(Selected extract)
PONTE VEDRA BEACH, Fla. — For three-plus years, the PGA Tour’s top players have been peppered with questions about the future of the sport amid the ongoing fracture brought on by LIV Golf’s emergence.
The message at the Tour’s flagship event has gone from denial and defiance to confidence and hope as commissioner Jay Monahan works to complete a deal to reunify the sport. However, there has been no significant movement on a merger in some time, and Justin Thomas, for one, has felt fatigue set in among Tour membership.
“Definitely,” Thomas said Tuesday before the 2025 Players Championship at TPC Sawgrass. “I think this is the third time I’ve played this tournament while this has been going on in some way, shape or form. Yeah, I think we’re kind of like past the level of exhaustion. At least it’s not consuming everything we’re being asked about.
“You just get a couple things here and there, but there’s just so many of us, really on both sides, both us on Tour and I think the LIV players, that we don’t really know what’s going on and we’re just playing golf and hoping for the best and because there’s a lot that we don’t know and that we can’t control or do letting the higher-ups do it.”
Thomas understands the deal is complex but still thought, or at least hoped, golf’s civil conflict would have been over by now.
“There’s just so much that goes into it,” Thomas said. “I’m glad I don’t know more, or I’m not more invested because I think it would be mentally draining, physically draining. It just would be exhausting.
“I think it’s very obvious we all just want to get it resolved, but this is something that’s pretty serious, so it’s not like you or anybody can say, alright, this is what we’re going to do without it being perfect. … But obviously like the rest of us, we would love for it to be done sooner rather than later.”
LIV’s emergence led to skyrocketing purses on the PGA Tour. This week’s $25 million purse at the Players serves as a shining example of how the breakaway circuit has benefited those who stayed loyal to the PGA Tour.
At the Genesis Invitational, Rory McIlroy said players, due to increased purses, have benefited from golf’s divide. Thomas agrees that there has been some benefit to LIV’s arrival, as it led to needed changes and gave players more power, but he still doesn’t agree with the methods of those who fractured the sport.
(End Selected extract)
(Exercise data)
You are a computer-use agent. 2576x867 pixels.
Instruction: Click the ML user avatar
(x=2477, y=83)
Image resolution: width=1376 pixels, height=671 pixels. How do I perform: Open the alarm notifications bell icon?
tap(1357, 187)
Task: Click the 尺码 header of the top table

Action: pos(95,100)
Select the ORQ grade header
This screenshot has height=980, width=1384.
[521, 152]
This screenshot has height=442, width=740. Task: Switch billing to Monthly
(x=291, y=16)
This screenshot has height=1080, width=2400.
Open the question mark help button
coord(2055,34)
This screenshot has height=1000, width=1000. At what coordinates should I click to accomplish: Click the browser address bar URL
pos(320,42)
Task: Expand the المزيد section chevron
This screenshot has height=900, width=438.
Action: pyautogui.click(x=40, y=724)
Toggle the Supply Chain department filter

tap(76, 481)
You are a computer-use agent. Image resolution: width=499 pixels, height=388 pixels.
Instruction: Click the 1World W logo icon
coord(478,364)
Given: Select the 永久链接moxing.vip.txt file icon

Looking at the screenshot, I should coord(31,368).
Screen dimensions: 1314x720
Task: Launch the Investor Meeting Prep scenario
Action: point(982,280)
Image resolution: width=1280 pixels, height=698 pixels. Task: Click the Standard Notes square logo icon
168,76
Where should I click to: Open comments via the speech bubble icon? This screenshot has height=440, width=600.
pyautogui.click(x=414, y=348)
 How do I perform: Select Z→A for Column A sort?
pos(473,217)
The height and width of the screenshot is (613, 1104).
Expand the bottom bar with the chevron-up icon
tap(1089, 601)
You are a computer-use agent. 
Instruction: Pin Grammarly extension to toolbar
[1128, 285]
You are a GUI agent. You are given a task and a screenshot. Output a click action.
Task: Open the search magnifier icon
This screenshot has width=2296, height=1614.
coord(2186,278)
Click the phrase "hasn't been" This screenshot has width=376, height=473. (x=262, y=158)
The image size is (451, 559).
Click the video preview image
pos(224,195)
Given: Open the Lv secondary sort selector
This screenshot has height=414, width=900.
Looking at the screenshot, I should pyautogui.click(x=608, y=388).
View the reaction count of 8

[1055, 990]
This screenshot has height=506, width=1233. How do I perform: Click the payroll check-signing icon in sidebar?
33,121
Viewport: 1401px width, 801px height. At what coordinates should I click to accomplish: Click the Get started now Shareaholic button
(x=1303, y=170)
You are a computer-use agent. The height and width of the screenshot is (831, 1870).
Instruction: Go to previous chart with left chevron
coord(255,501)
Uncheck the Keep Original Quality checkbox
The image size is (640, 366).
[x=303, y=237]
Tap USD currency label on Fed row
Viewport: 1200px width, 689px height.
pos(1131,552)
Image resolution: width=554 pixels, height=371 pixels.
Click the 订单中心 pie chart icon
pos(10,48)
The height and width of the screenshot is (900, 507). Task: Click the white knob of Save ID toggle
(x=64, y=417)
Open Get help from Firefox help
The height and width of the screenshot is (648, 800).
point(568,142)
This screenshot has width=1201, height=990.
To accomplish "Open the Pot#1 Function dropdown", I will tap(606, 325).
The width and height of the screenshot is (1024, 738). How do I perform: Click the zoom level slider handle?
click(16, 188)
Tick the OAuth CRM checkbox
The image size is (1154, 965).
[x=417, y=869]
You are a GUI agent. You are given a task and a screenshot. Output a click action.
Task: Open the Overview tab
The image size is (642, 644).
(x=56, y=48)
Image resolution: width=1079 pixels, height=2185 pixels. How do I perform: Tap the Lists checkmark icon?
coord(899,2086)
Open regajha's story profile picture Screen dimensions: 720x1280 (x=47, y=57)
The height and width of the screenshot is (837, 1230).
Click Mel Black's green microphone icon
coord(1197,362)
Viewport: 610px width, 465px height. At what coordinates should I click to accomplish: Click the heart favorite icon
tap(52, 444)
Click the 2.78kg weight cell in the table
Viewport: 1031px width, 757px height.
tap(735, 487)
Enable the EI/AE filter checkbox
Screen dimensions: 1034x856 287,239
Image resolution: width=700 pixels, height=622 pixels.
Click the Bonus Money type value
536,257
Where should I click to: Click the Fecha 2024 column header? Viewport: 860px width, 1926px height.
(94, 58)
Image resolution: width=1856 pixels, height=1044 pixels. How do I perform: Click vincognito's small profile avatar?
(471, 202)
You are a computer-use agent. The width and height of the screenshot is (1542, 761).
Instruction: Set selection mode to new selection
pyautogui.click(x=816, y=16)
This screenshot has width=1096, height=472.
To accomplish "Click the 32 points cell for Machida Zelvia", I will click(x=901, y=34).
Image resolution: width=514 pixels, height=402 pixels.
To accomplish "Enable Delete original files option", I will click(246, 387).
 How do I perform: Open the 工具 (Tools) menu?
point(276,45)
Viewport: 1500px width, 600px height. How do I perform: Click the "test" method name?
(End Exercise data)
*Complete the following*
1. Condense the paragraph of the golf article that begins "At the Genesis Invitational" while keeping its main facts.
2. According to the golf article, how large is the purse at this week's Players Championship?
3. Continue the golf article from the point where it ends.
The records have nothing to do with the golf article.

*Answers*
1. At the Genesis Invitational, Rory McIlroy said bigger purses meant players had benefited from golf's divide. Thomas agrees LIV's arrival helped by forcing needed changes and giving players more power, but he still disagrees with the methods of those who split the sport.

2. $25 million.

3.
“I think you would be stubborn, and as stubborn as I am, to say that, you know, a lot of things that have happened have been because of them and what’s gone on,” Thomas said. “There’s a handful of guys or there’s a couple guys like a [Phil Mickelson] or a [Bryson DeChambeau] that how they went about it maybe isn’t exactly how I would have, but they did make a lot of points or say some things that were — that had some value to them or had some truth.
“But it is just how it all transpired. I obviously wish it could have just gone differently, but that’s neither here nor there. But do I think that a lot of things that have happened on our tour and in our game are because of that.”
Monahan sounded confident in recent weeks that a deal with the Saudi Arabian Public Investment Fund (PIF) was close, but that tone shifted during last week’s Arnold Palmer Invitational as whispers of a breakdown in communication between the two sides continue to bubble up.
On Tuesday, Monahan gave his yearly address and noted that there has been progress in talks with the PIF but that “hurdles” remain. Monahan said that the PGA Tour will look to “integrate” parts of LIV Golf into the PGA Tour but they will not make a deal that “jeopardizes” what makes the PGA Tour great.
Most of the PGA Tour’s membership, Thomas included, are ready to put this era behind them and for golf’s new reunification era to begin. But more than three years into the PGA Tour-LIV feud, the end seems much further away than any party will admit.